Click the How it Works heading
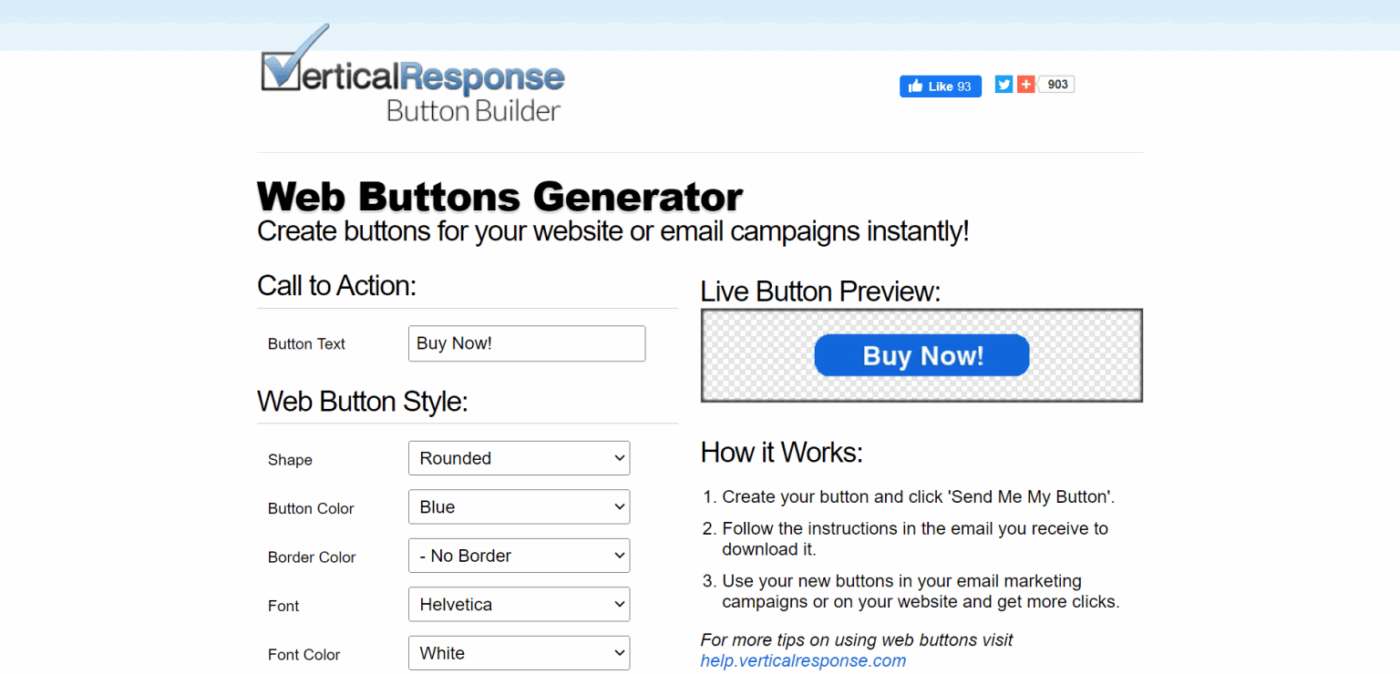 782,452
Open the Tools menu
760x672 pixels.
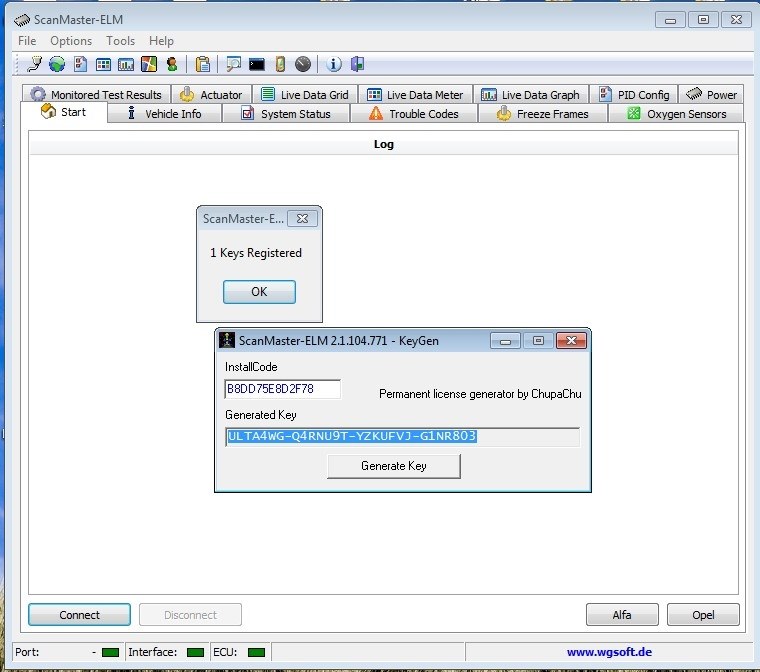coord(120,41)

================================

What you need to do:
Print out the material word for word, omitting the pictures.

Response area:
Click the How it Works heading
 782,452
Open the Tools menu
760x672 pixels.
coord(120,41)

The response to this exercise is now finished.